— HOW TO COMPLETE THIS TASK —
Retype, word for word, the line holding "The image size is (1095, 911)." and each line after it down to the end of the data; pictures are not copied.

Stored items
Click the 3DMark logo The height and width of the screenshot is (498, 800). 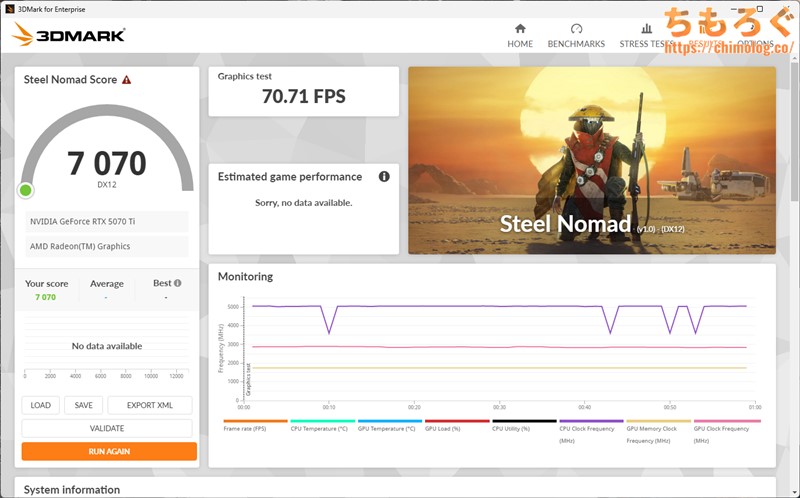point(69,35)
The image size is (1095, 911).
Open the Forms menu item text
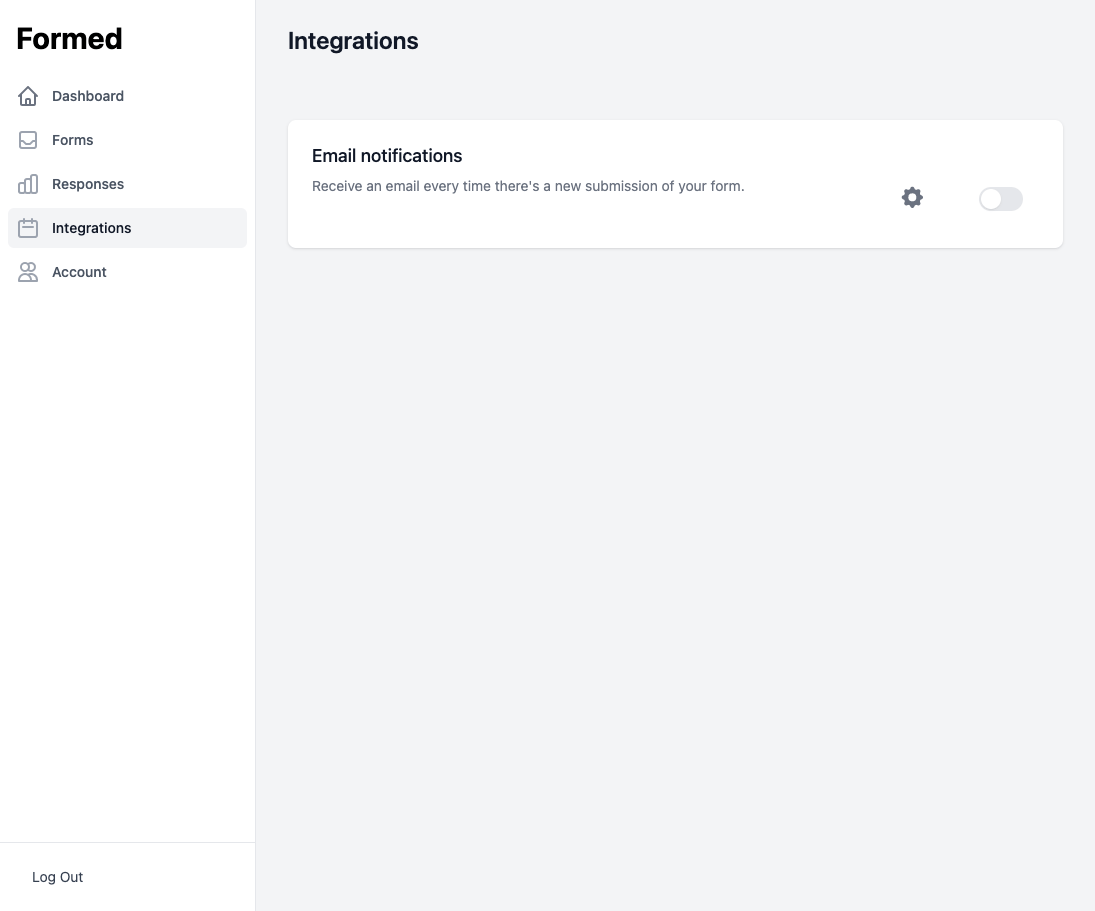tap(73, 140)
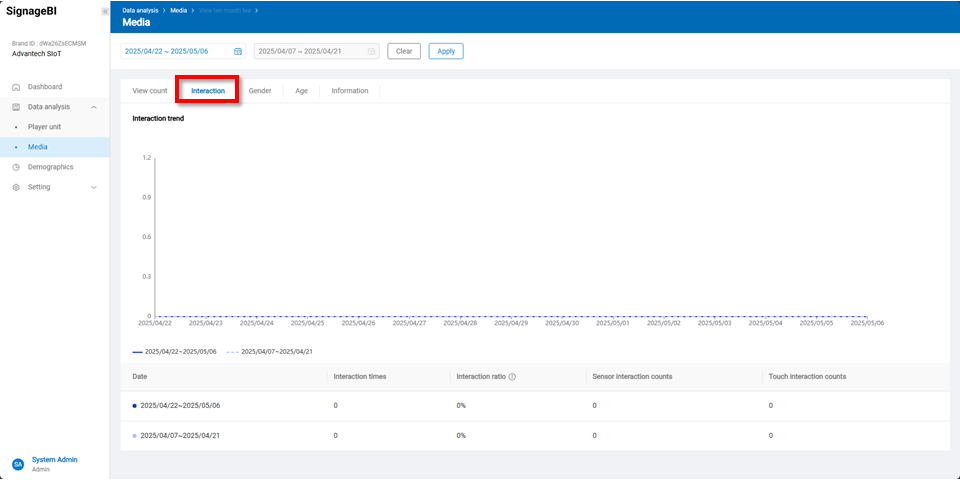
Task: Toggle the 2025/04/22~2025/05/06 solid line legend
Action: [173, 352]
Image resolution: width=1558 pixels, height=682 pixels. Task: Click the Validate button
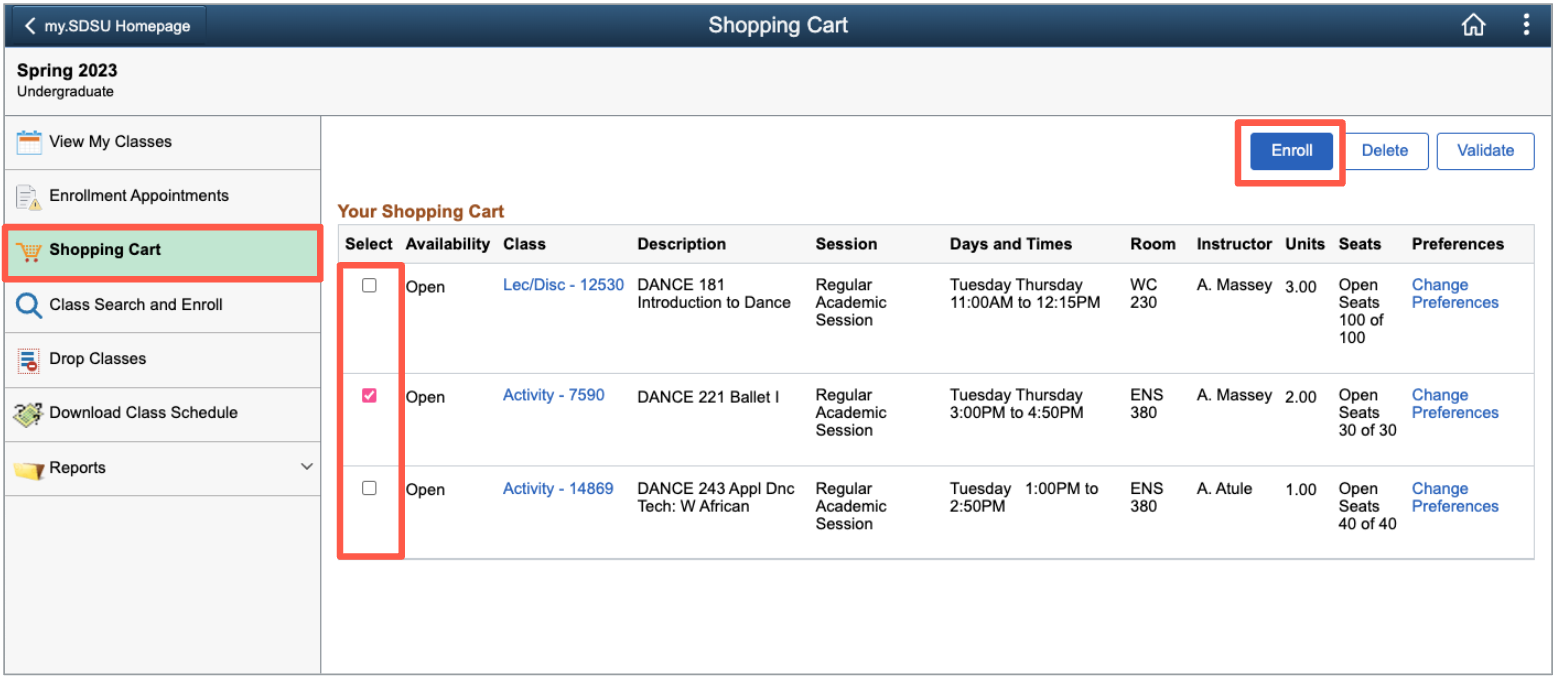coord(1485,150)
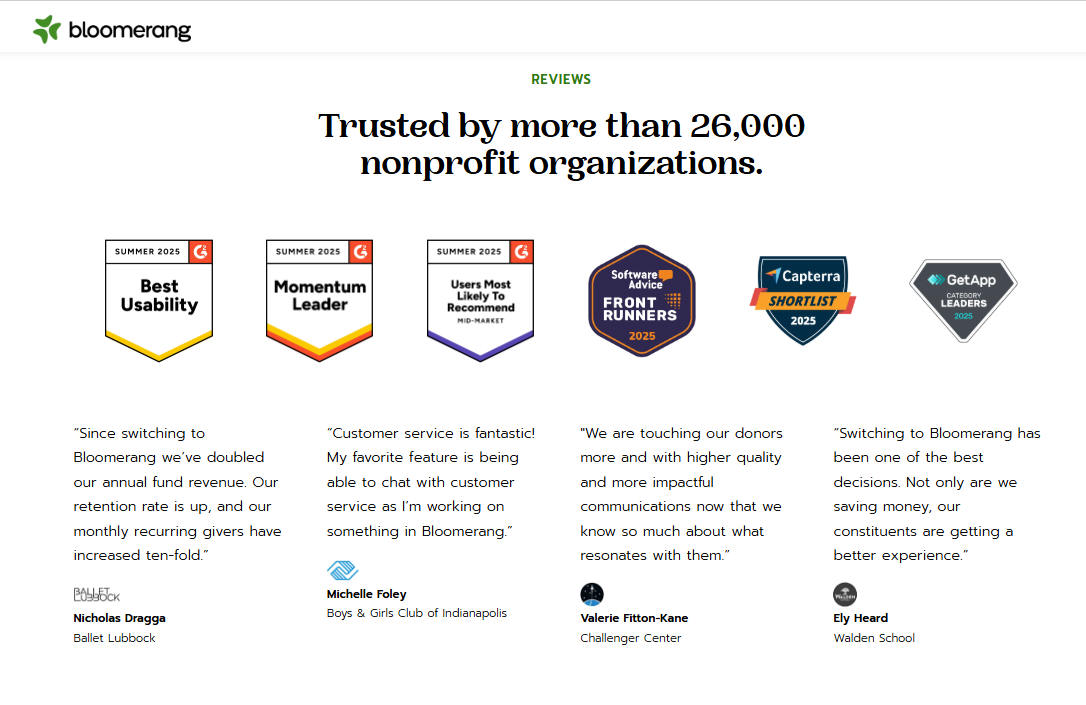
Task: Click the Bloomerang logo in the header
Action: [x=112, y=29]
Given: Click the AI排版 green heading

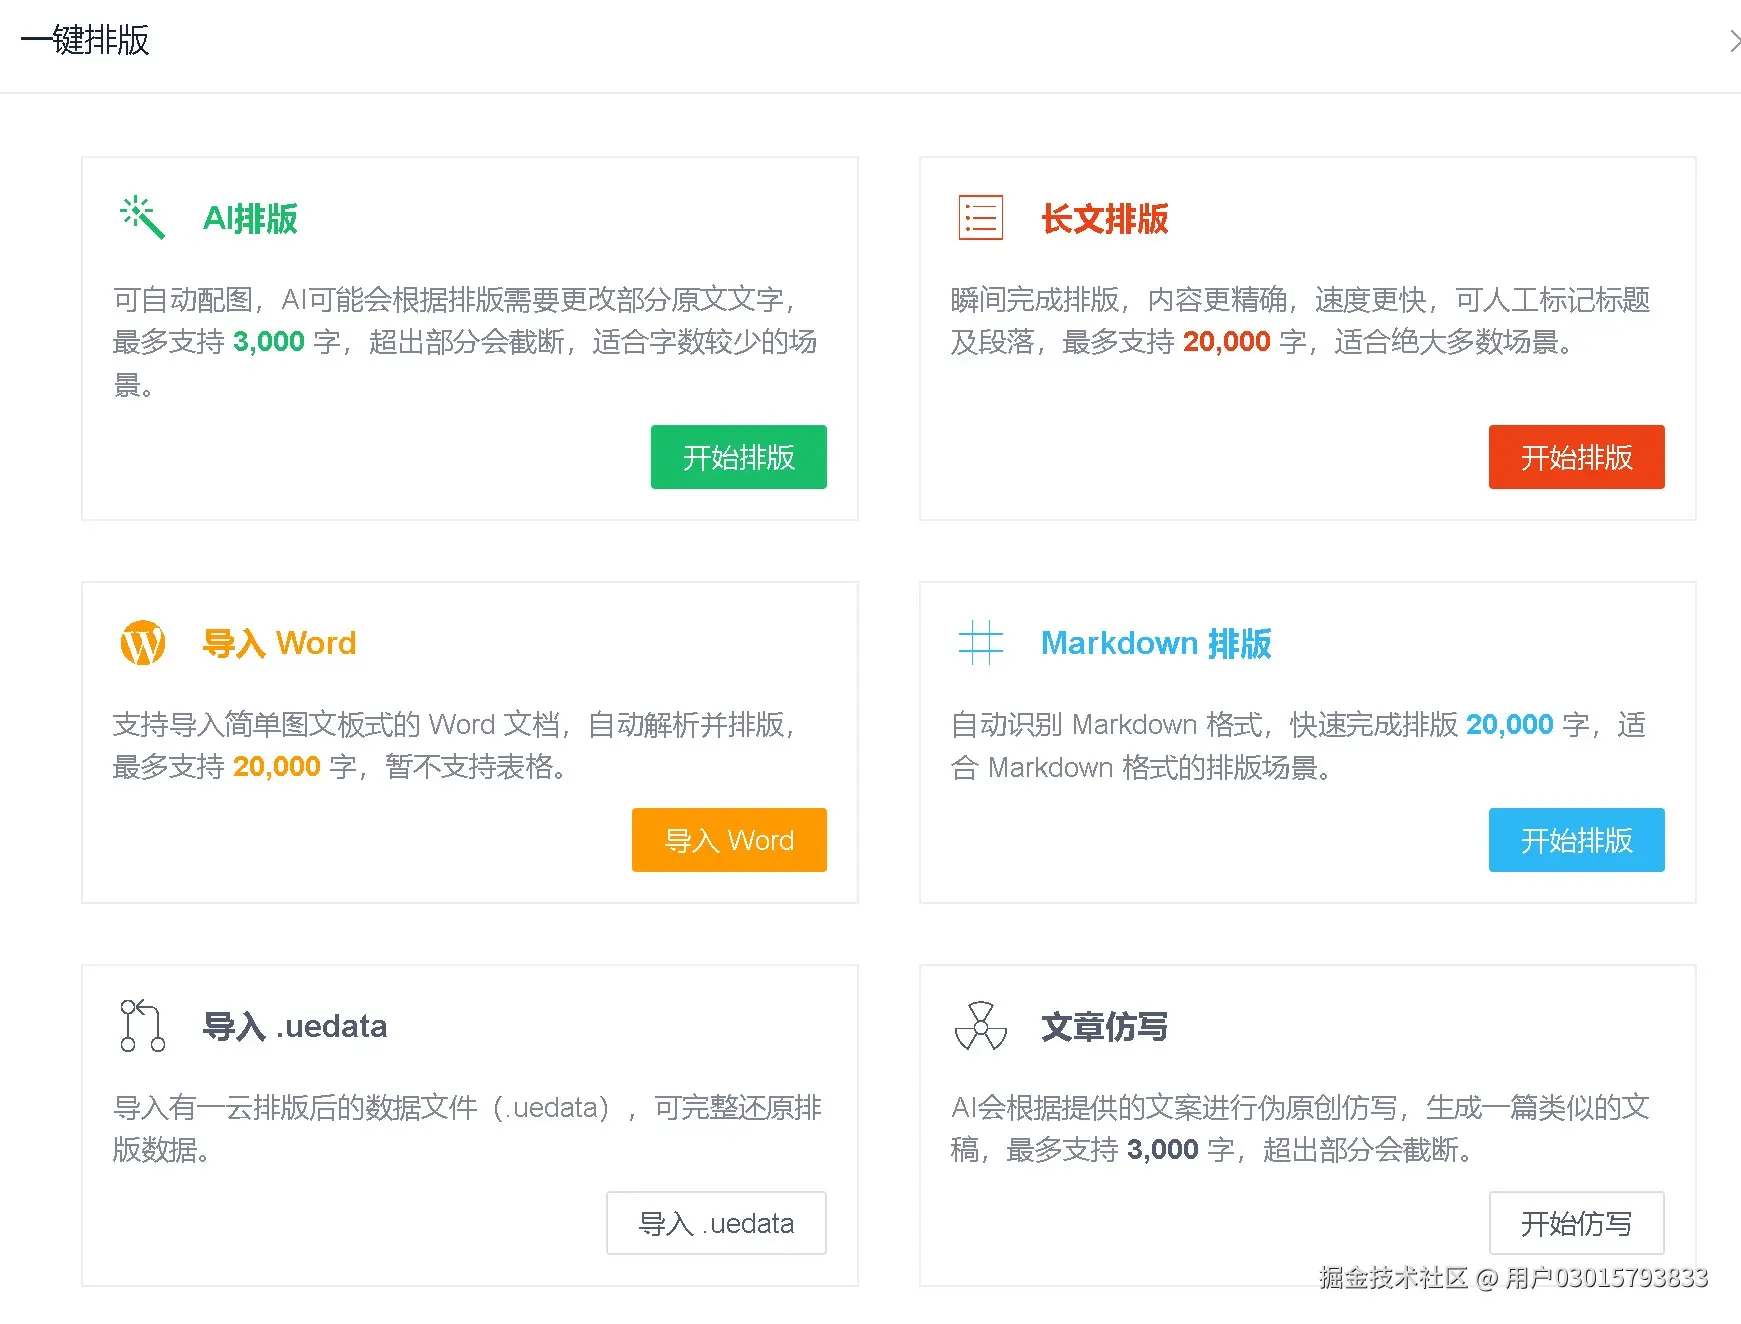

— EXERCISE OUTPUT —
The image size is (1095, 911).
Open the Forms menu item text
tap(73, 140)
Task: Toggle the 2025/04/22~2025/05/06 solid line legend
Action: [173, 352]
Image resolution: width=1558 pixels, height=682 pixels. Task: Click the Validate button
coord(1485,150)
Task: Click the Bloomerang logo in the header
Action: [x=112, y=29]
Given: Click the AI排版 green heading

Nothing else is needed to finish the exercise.